[Opening Dataset entries section]
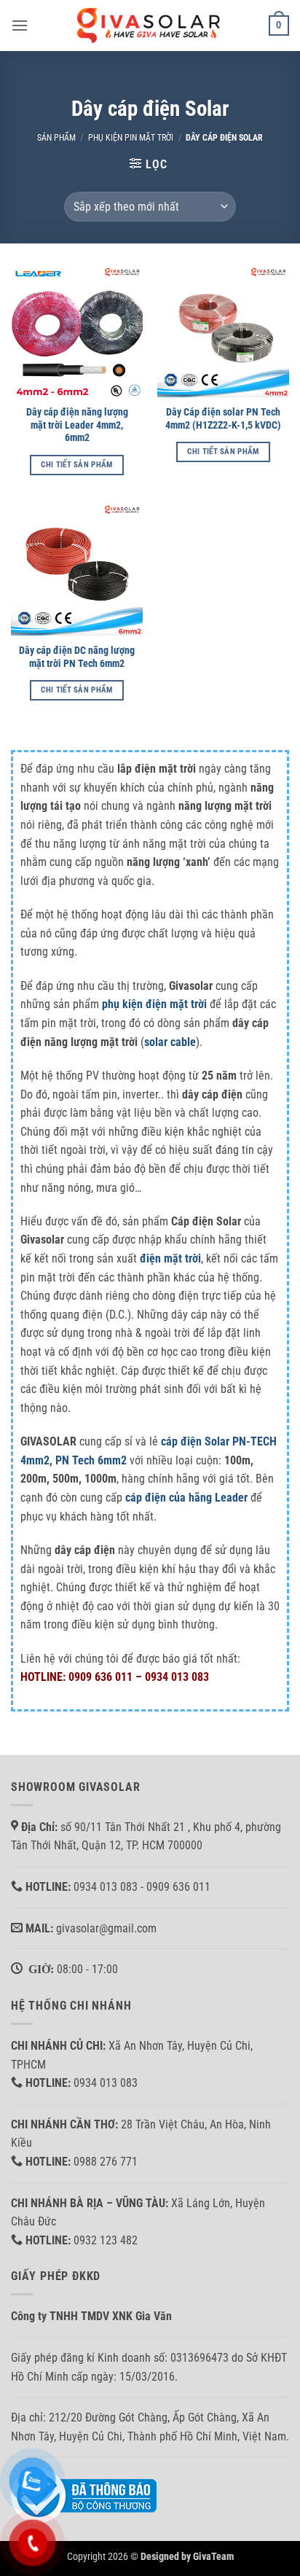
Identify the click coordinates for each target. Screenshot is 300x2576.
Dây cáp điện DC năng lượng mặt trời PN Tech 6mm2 (77, 656)
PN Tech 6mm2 (91, 1460)
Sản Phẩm (56, 138)
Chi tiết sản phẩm (77, 464)
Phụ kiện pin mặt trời (130, 138)
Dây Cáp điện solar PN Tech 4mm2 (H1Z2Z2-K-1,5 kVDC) (223, 418)
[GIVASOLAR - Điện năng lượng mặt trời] (150, 25)
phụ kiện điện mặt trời (154, 1004)
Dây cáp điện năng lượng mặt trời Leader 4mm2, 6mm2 (77, 424)
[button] (19, 25)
[Closing Dataset entries section]
--- About this task ---
For the records above, give every line again exactly and skip the pictures.

--- Task answer ---
Identify the click coordinates for each target. Screenshot is 300x2576.
Dây cáp điện DC năng lượng mặt trời PN Tech 6mm2 (77, 656)
PN Tech 6mm2 (91, 1460)
Sản Phẩm (56, 138)
Chi tiết sản phẩm (77, 464)
Phụ kiện pin mặt trời (130, 138)
Dây Cáp điện solar PN Tech 4mm2 (H1Z2Z2-K-1,5 kVDC) (223, 418)
[GIVASOLAR - Điện năng lượng mặt trời] (150, 25)
phụ kiện điện mặt trời (154, 1004)
Dây cáp điện năng lượng mặt trời Leader 4mm2, 6mm2 (77, 424)
[button] (19, 25)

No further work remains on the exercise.